In non-recirculating delay networks, it should be possible to place the operation of writing into the delay line earlier in the sequence than that of reading it. There should thus be no lower limit on the length of the delay line (except whatever is imposed by the interpolation scheme; see Section 7.7). In languages such as Csound, the sequence of unit generator computation is (mostly) explicit, so this is easy to specify. In graphical patching environments, however, the order is implicit and another approach must be taken to ensuring that, for example, a delwrite~ object is computed before the corresponding delread~ object. One way of accomplishing this is shown in example G05.execution.order.pd (Figure 7.28).

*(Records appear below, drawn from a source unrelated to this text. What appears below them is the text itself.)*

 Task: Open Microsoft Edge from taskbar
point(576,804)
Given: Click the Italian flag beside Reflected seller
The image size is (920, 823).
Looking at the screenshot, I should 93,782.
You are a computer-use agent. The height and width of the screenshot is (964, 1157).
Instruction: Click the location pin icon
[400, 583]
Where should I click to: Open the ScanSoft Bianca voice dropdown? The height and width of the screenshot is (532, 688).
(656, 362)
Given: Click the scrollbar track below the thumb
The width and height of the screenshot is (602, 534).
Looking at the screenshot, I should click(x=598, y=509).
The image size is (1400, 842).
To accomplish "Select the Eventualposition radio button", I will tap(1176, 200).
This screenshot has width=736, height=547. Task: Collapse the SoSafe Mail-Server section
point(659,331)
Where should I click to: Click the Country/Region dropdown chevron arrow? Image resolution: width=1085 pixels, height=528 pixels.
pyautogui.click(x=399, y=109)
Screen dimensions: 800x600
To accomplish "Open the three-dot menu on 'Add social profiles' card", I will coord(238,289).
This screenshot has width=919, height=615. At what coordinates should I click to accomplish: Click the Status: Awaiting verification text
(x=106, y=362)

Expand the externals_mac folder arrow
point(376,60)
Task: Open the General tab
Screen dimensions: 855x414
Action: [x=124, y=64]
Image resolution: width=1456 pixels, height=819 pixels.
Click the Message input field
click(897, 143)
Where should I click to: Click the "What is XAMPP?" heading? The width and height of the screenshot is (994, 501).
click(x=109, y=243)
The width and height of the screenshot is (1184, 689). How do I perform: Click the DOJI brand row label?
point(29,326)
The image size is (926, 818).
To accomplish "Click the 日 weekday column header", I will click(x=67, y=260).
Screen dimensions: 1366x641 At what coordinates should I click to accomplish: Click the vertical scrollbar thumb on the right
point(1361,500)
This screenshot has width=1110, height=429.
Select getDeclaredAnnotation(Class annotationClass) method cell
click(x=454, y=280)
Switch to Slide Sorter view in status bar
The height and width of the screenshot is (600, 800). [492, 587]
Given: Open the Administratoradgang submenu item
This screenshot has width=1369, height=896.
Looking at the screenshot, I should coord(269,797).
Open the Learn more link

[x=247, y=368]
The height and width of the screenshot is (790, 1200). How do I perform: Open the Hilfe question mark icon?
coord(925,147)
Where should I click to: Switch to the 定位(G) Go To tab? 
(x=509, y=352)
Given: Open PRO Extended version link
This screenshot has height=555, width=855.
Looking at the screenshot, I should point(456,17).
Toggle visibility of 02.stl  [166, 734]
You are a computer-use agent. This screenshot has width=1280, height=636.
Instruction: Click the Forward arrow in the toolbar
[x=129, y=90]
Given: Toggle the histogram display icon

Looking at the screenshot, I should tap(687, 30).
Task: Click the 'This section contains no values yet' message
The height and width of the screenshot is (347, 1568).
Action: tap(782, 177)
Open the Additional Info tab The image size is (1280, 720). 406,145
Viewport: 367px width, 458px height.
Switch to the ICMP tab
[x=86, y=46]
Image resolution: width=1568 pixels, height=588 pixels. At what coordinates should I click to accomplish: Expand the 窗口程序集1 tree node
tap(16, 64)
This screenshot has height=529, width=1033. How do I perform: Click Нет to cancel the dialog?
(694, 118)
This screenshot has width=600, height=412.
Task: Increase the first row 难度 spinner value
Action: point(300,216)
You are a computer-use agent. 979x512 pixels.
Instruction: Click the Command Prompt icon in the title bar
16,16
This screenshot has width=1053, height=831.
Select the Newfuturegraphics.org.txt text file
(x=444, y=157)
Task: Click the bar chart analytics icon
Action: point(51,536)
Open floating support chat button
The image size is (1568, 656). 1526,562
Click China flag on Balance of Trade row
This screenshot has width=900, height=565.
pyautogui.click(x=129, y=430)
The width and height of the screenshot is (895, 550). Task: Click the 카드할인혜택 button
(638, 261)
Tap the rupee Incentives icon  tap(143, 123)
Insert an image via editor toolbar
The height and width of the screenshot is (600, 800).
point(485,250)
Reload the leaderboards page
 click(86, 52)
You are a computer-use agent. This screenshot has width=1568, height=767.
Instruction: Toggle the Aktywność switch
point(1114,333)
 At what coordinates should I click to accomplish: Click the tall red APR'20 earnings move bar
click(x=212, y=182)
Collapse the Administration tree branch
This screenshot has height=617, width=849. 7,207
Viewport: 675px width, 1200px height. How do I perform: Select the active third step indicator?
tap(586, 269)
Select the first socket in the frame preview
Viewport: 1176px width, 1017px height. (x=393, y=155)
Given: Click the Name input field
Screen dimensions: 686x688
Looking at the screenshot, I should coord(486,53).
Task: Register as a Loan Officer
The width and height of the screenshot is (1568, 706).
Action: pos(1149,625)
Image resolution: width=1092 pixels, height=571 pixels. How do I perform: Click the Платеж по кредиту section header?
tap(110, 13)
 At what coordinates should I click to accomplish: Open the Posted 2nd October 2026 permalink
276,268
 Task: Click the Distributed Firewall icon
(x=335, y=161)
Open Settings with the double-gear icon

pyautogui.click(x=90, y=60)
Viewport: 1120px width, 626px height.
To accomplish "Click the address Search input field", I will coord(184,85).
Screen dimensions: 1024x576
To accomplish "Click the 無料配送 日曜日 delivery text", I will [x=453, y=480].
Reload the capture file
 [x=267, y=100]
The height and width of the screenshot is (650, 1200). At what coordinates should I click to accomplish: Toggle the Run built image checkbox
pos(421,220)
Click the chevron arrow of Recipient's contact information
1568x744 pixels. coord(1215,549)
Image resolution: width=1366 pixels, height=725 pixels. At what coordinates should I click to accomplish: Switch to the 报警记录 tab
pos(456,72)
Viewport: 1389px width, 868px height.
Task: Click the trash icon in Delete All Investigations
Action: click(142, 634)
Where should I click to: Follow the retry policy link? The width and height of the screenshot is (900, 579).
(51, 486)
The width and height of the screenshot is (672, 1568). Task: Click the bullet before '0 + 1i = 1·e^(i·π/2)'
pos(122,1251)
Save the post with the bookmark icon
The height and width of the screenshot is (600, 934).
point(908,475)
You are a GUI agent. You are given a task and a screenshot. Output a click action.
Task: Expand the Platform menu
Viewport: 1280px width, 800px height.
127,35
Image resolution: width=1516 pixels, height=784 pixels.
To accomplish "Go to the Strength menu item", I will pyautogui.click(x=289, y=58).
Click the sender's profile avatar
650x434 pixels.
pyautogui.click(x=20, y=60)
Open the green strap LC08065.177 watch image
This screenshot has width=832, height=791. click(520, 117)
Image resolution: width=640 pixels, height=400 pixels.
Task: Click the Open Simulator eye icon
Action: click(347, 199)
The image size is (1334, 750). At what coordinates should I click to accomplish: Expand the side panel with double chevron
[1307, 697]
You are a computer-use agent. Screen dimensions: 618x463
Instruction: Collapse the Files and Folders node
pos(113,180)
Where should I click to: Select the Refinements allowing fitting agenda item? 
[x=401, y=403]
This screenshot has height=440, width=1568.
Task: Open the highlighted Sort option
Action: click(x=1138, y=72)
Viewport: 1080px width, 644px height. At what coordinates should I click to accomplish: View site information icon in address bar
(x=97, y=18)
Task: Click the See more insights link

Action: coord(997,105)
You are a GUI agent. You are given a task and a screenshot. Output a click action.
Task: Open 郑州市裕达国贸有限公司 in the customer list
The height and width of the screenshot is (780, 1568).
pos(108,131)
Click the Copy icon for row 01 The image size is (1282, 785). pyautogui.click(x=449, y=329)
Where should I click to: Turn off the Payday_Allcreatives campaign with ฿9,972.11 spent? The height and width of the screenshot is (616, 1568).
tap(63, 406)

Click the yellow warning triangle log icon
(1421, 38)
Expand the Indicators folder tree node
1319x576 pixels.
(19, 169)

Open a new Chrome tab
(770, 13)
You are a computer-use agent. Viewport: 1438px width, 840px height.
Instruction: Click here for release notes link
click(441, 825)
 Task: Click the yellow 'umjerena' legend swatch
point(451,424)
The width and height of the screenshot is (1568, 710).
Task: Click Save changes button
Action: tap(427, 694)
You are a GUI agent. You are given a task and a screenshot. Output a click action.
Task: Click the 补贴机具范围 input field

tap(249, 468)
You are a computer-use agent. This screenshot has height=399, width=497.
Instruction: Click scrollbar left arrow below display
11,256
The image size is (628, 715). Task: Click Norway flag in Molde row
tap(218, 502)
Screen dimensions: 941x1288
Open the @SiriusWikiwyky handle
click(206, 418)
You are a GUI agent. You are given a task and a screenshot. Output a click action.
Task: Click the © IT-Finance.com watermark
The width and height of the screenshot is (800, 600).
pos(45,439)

In part (a) of the figure, the connections in the patch do not determine which order the two delay operations appear in the sorted sequence of tilde object computation; the delwrite~ object could be computed either before or after the vd~ object. If we wish to make sure the writing operation happens before the reading operation, we can proceed as in part (b) of the figure and put the two operations in subpatches, connecting the two via audio signals so that the first subpatch must be computed before the second one. (Audio computation in subpatches is done atomically, in the sense that the entire subpatch contents are considered as the audio computation for the subpatch as a whole. So everything in the one subpatch happens before anything in the second one.)
In this example, the ``right" and the ``wrong" way to make the comb filter have audibly different results. For delays less than 64 samples, the right hand side of the patch (using subpatches) gives the correct result, but the left hand side can't produce delays below the 64 sample block size.